The following notebook was referenced to access and query the truth catalog:

    Scott Daniel's DC2 Tutorial truth_gcr_intro.ipynb

In [1]:
import os, sys
import numpy as np
import pandas as pd 
pd.options.display.max_columns = None
import matplotlib.pyplot as plt
import os, sys
sys.path.insert(0, 'hackurdc2_utils')
import units
import moments
import cosmodc2realizer_helper as helper
# For reading in the OpSim database
import sqlite3
import healpy
# For accessing and querying the CosmoDC2 extragalactic catalog and truth catalog
#import GCRCatalogs
#from GCR import GCRQuery
%matplotlib inline
%load_ext autoreload
%autoreload 2

## About CosmoDC2Realizer

CosmoDC2Realizer is a framework that emulates the LSST DRP Source Catalog. It takes in two DC2 catalogs--the extragalactic and truth catalogs, which provide properties of extended galaxy sources and point sources (e.g. stars, AGNs), respectively--and the Opsim database, which provide the per-visit observation conditions. 

__Assumptions:__
- Emulation is made fast by bypassing image generation; we model each object as a mixture of Gaussians and the point-spread function (PSF) as a circular Gaussian so that we can _analytically_ compute the first and second moments required to populate the Source Catalog. 
- We also assume a fairly good deblender with a fixed deblending scale of 0.5"--chosen because it roughly corresponds to the full-width half maximum (FWHM) of the best LSST seeing. All sources located within the deblending scale of an object for a given visit will contribute to the moments of that object.

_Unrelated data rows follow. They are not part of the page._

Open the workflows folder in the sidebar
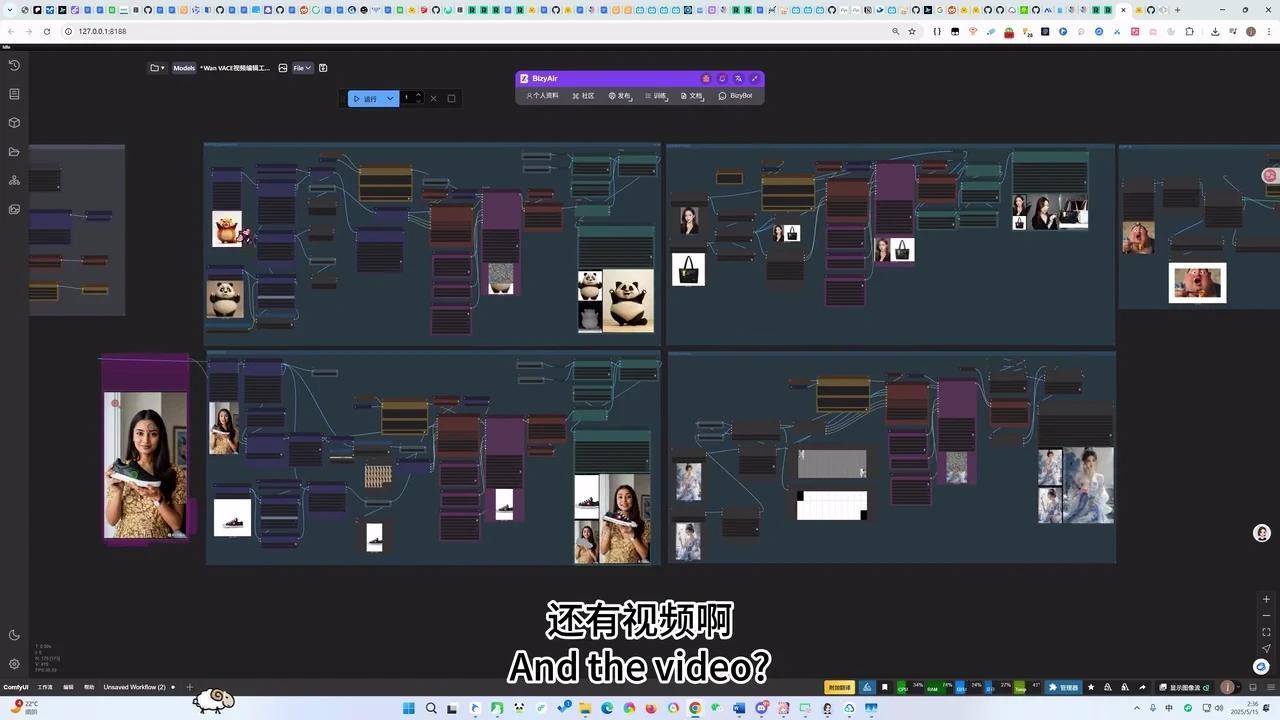This screenshot has width=1280, height=720. tap(14, 151)
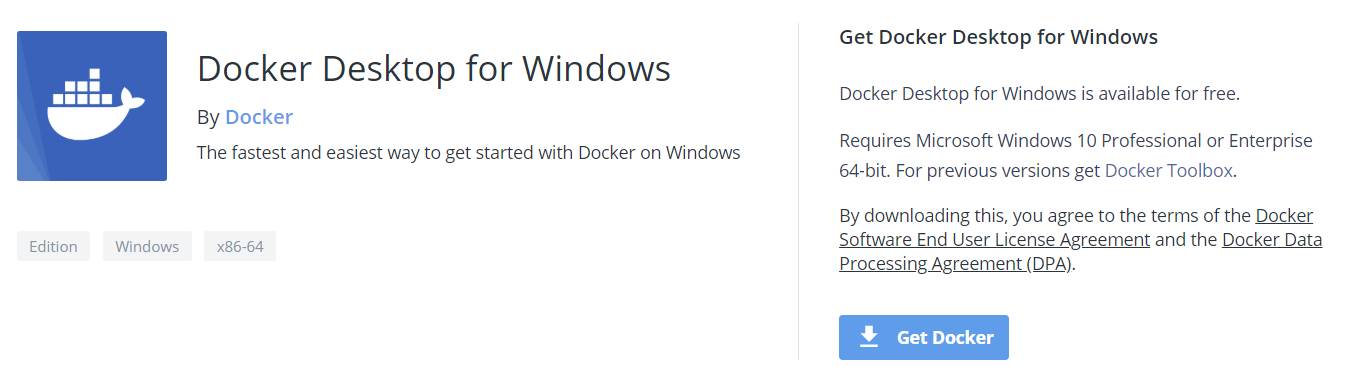Click the Docker Desktop for Windows main title

pos(434,68)
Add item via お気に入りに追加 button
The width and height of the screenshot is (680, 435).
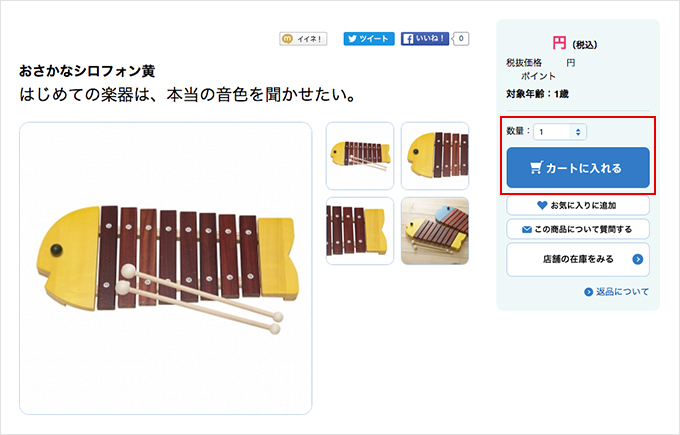tap(578, 205)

## 1. Choosing the OpSim fields
The OpSim database is organized in terms of 5292 viewing fields generated from a tesselation of the sky ([OpSim catalog schema documentation](https://www.lsst.org/scientists/simulations/opsim/summary-table-column-descriptions-v335)). The observing schedule and conditions are the same within each field so, for computational efficiency, CosmoDC2Realizer first identifies the set of fields over which to realize the comprising objects.

In [2]:
# Read in the minion_1016 opsim database
opsim_v3 = os.path.join('..', 'data', 'minion_1016_sqlite.db')
conn = sqlite3.connect(opsim_v3)

# See which tables the db file has
cursor = conn.cursor()
cursor.execute("SELECT name FROM sqlite_master WHERE type='table';")
print(cursor.fetchall())

[(u'Session',), (u'Config',), (u'Field',), (u'ObsHistory',), (u'Proposal',), (u'SeqHistory',), (u'SlewHistory',), (u'SlewActivities',), (u'SlewState',), (u'SlewMaxSpeeds',), (u'TimeHistory',), (u'ObsHistory_Proposal',), (u'Cloud',), (u'Seeing',), (u'Log',), (u'Config_File',), (u'Proposal_Field',), (u'SeqHistory_ObsHistory',), (u'MissedHistory',), (u'SeqHistory_MissedHistory',), (u'Summary',)]

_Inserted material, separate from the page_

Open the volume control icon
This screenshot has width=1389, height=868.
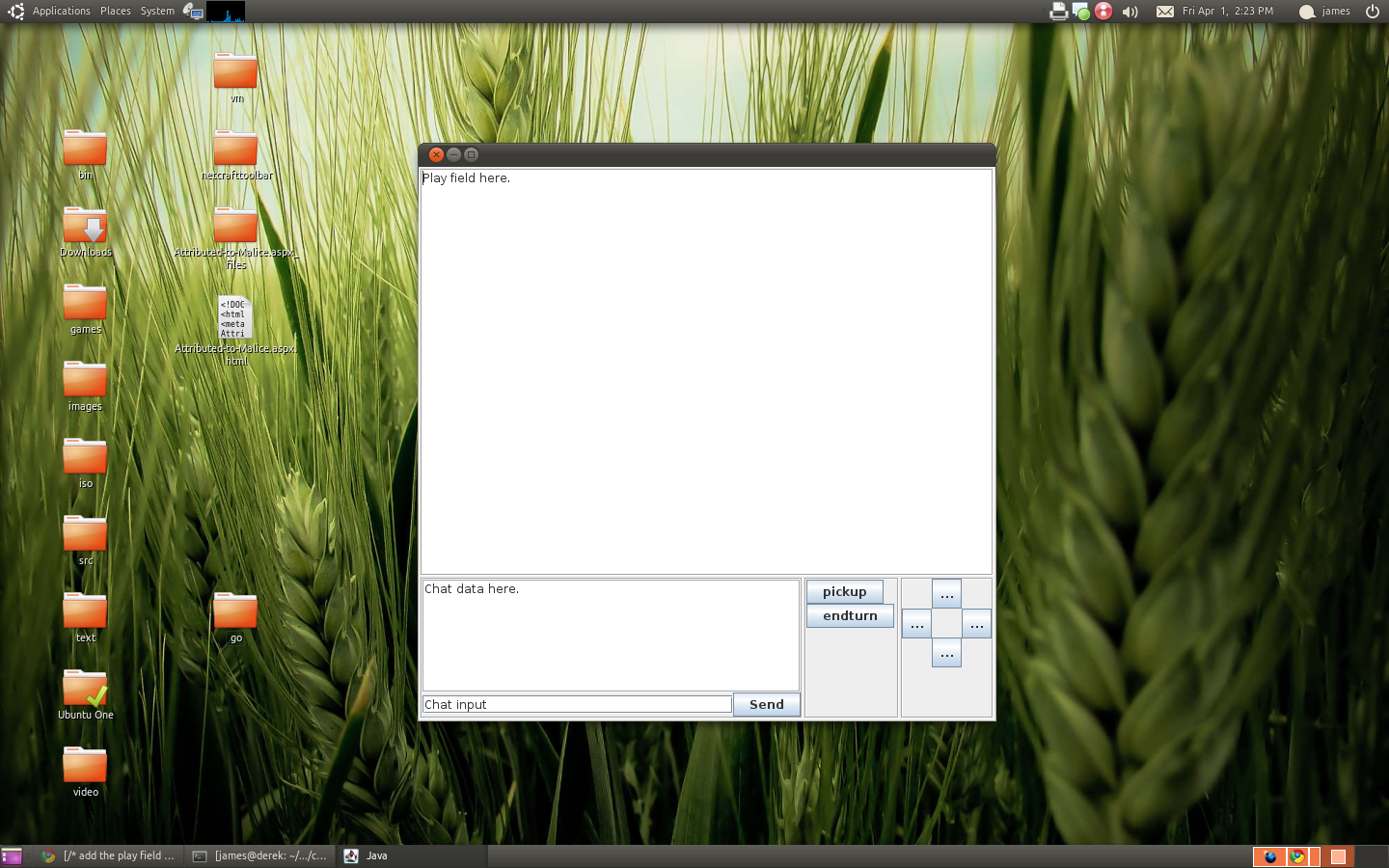1130,12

We are primarily interested in two tables of the `minion_1016` database: `ObsHistory` containing the observation conditions and `Field` containing the field positions.

In [3]:
%%time 
# ~ 25s
# Save the tables ObsHistory and Field as Pandas DataFrames
obs_history = pd.read_sql(sql='SELECT * from ObsHistory', con=conn)
field = pd.read_sql(sql='SELECT * from Field', con=conn)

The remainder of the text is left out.